When the Uluburun site was discovered, fear of its being looted to recover and sell the ancient cargo of copper ingots for scrap was great. But what followed was a careful 11-year excavation that was funded entirely by private donations, grants, and gifts. Under the direction of George F. Bass and Cemal Pulak, volunteers from INA and its partners at Texas A&M University's Nautical Archaeology Program conducted the work, and after more than 22,000 hours of diving, all traces of the ship and her artifacts that were accessible to the team were recovered. Laboratory analysis of the items continues to yield discoveries that are rewriting our understanding of Bronze Age maritime trade and commercial and cultural exchange between ancient empires like Tutankhamun's Egypt and the Hittites.
These artifacts and insights have also been shared with the public. Items from the Uluburun shipwreck comprise a major exhibit at the Bodrum Museum of Underwater Archaeology, a self-sufficient institution INA helped establish that is the most popular archaeological museum in Turkey. Meanwhile, a number of the Uluburun artifacts were recently displayed at New York's Metropolitan Museum of Art as the centerpiece of an exhibition on international exchange in the Bronze Age. And numerous academic and popular publications, including National Geographic, as well as documentary films, have shared the results of scientific and historical study of the Uluburun ship and her contents.

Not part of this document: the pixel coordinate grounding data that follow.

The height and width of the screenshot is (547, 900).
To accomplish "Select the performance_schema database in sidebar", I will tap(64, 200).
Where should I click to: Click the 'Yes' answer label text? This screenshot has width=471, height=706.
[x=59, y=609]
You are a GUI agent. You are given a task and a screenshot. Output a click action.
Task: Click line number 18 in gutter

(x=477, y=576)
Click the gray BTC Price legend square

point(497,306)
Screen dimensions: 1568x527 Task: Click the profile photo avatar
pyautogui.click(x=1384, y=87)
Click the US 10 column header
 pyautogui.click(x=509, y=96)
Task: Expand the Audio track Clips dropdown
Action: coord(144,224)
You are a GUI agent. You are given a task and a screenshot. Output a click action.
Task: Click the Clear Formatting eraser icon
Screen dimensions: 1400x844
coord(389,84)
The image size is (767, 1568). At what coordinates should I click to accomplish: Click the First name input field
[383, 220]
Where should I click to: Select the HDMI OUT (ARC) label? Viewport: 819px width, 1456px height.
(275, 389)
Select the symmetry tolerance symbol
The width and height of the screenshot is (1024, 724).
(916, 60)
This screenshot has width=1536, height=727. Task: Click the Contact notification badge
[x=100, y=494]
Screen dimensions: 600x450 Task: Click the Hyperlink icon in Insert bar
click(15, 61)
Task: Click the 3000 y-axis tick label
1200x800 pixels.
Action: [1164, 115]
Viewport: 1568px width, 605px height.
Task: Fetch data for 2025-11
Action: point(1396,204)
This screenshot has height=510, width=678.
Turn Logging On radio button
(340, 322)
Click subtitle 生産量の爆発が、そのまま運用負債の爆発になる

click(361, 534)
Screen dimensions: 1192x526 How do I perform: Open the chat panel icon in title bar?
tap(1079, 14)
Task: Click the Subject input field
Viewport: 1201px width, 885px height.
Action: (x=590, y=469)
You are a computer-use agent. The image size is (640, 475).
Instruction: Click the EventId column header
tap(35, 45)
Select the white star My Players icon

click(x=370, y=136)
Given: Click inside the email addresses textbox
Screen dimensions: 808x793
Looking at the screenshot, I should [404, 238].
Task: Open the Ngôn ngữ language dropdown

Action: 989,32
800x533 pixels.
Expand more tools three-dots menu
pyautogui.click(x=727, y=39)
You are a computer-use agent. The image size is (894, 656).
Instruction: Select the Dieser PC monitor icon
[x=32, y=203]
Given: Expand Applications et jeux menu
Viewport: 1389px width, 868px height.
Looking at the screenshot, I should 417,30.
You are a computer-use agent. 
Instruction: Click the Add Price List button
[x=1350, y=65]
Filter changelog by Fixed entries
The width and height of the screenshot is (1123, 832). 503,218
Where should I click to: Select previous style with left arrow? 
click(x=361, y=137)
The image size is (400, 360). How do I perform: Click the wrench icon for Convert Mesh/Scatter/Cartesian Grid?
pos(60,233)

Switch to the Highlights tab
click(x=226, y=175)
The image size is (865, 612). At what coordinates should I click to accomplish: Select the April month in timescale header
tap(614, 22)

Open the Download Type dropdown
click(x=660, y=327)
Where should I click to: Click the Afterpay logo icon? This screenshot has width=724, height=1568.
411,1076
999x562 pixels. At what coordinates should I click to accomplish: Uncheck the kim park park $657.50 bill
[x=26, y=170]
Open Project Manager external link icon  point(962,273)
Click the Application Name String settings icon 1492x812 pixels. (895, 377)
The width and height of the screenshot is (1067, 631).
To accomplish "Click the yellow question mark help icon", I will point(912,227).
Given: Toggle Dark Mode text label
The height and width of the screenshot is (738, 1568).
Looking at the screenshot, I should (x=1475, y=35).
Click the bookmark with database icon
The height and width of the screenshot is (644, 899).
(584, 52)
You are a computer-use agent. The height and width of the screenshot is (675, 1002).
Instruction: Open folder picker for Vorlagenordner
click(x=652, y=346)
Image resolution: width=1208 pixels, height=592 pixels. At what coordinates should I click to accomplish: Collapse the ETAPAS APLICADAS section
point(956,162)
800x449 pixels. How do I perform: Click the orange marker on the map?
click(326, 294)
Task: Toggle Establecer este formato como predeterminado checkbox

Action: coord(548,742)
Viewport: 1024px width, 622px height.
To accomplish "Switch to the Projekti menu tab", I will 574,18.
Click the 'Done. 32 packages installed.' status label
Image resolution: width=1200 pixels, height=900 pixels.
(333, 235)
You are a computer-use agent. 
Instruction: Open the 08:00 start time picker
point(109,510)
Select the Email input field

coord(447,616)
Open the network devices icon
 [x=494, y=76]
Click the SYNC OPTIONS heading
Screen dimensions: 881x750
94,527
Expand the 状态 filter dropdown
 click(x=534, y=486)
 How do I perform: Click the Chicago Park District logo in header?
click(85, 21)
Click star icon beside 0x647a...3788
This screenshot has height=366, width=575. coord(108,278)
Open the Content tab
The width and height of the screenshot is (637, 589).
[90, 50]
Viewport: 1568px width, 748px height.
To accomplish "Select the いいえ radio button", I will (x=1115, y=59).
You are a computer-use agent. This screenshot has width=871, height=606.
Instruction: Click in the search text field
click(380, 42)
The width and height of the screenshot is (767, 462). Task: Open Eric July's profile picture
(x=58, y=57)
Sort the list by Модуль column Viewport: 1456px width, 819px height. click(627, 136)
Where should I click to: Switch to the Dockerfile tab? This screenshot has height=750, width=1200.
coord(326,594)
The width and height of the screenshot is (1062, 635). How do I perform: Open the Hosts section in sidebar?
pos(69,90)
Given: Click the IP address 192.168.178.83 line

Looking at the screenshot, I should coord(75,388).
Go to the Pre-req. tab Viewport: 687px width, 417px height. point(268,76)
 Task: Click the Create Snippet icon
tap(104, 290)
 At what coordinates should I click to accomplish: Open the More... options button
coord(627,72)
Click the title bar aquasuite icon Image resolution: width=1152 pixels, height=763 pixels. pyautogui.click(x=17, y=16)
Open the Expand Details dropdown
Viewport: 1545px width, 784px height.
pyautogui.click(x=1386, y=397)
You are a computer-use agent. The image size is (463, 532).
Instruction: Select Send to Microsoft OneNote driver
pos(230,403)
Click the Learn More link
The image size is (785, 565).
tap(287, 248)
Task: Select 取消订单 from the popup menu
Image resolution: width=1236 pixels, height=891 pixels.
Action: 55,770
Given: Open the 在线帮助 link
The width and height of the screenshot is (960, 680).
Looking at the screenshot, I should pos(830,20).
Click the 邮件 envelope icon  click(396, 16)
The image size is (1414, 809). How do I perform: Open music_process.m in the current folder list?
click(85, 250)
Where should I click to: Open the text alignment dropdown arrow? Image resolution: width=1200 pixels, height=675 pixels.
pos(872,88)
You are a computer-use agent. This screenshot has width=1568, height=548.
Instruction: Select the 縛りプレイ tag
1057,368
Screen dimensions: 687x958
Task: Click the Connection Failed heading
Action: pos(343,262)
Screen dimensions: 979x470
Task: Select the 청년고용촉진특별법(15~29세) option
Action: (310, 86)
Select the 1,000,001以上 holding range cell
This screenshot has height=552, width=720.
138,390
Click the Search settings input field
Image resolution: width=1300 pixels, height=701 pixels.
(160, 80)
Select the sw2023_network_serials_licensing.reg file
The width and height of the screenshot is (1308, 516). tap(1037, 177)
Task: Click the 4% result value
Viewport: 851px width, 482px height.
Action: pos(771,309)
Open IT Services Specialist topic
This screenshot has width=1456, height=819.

All of us familiar with the site and its artifacts know from experience what would have happened if treasure hunters had worked the Uluburun wreck. Some nice, shiny trinkets would have been sold at auction, a number of other artifacts
perhaps a shattered ceramic, a broken ivory container, or the world's oldest book would not have been found or would have been tossed aside because the bottom line or the flash of gold got in the way of science. No museum displays or rewritten history books would have resulted from the shipwreck, although a few bank accounts would have been fattened. After seeing the results of the Uluburun shipwreck being excavated by archaeologists who believe in maximum public benefit—not support for the few and the greedy—I am grateful the treasure hunters never found the site. Sadly, they are out there finding others wrecks, and the fight continues on the ocean bottoms, in the media, and in the courts to save the past.
1. That figure is based on a blanket assertion of a $1000 value per coin for 500,000 coins.
2. These statements are taken from Spain's Motion to Dismiss Odyssey's claim to the wreck, filed with the District Court on 22 September 2008.
3. Fortune's Tim Arango filed his story, "Curse of the $500 Million Treasure," on September 11, 2007. It is available online at http://money.cnn.com/2007/09/10/news/companies/odyssey_treasure_fortune.fortune/index.htm.
4. This legal principle has been argued successfully by the United States in the matter of the Civil War raider CSS Alabama, whose wreck lies in French waters, the U.S. brig Somers, whose wreck lies in Mexican waters, and in a variety of other cases. U.S. Navy policy and U.S. law now protect any and all sunken naval or other military craft, including aircraft and missiles.
5. Britain authorized the recovery of gold from the World War II wreck of the cruiser HMS Edinburgh, a war grave.